Write out, word for word, every line in the data below from the one containing "Screen dimensions: 661x364" to the one containing "Task: Open the Powered by Esri link", both of them included.

─── Exercise data ───

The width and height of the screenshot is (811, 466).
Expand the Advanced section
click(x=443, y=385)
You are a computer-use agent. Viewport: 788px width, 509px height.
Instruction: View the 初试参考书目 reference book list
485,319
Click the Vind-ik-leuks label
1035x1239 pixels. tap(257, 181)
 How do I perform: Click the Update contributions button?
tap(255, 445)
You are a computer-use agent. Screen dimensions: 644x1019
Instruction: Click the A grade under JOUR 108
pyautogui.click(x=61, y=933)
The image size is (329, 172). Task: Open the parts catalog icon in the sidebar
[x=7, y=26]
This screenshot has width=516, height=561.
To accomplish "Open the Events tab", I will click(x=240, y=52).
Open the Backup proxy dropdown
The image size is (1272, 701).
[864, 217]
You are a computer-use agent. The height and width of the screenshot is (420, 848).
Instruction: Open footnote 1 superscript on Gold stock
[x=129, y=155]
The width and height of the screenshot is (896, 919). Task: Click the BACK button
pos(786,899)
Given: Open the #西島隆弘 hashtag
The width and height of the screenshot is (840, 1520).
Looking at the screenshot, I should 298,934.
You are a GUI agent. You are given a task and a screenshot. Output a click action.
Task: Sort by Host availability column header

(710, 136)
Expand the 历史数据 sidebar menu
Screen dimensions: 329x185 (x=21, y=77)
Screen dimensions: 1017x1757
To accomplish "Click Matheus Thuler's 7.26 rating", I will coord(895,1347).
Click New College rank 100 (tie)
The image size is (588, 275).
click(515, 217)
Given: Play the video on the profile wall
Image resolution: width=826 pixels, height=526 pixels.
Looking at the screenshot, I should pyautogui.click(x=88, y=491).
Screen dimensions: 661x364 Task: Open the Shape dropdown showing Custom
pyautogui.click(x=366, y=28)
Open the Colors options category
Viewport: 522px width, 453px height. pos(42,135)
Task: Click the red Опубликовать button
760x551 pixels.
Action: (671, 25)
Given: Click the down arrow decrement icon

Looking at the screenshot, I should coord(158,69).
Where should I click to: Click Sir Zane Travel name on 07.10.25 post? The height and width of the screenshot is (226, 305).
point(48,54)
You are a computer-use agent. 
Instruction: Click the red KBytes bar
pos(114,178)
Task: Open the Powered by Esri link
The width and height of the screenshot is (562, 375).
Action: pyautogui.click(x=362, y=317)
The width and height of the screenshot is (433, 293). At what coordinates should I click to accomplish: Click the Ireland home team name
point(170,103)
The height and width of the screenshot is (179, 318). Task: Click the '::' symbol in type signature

───

> Result of the task
Screen dimensions: 661x364 Task: Open the Shape dropdown showing Custom
pyautogui.click(x=366, y=28)
Open the Colors options category
Viewport: 522px width, 453px height. pos(42,135)
Task: Click the red Опубликовать button
760x551 pixels.
Action: (671, 25)
Given: Click the down arrow decrement icon

Looking at the screenshot, I should coord(158,69).
Where should I click to: Click Sir Zane Travel name on 07.10.25 post? The height and width of the screenshot is (226, 305).
point(48,54)
You are a computer-use agent. 
Instruction: Click the red KBytes bar
pos(114,178)
Task: Open the Powered by Esri link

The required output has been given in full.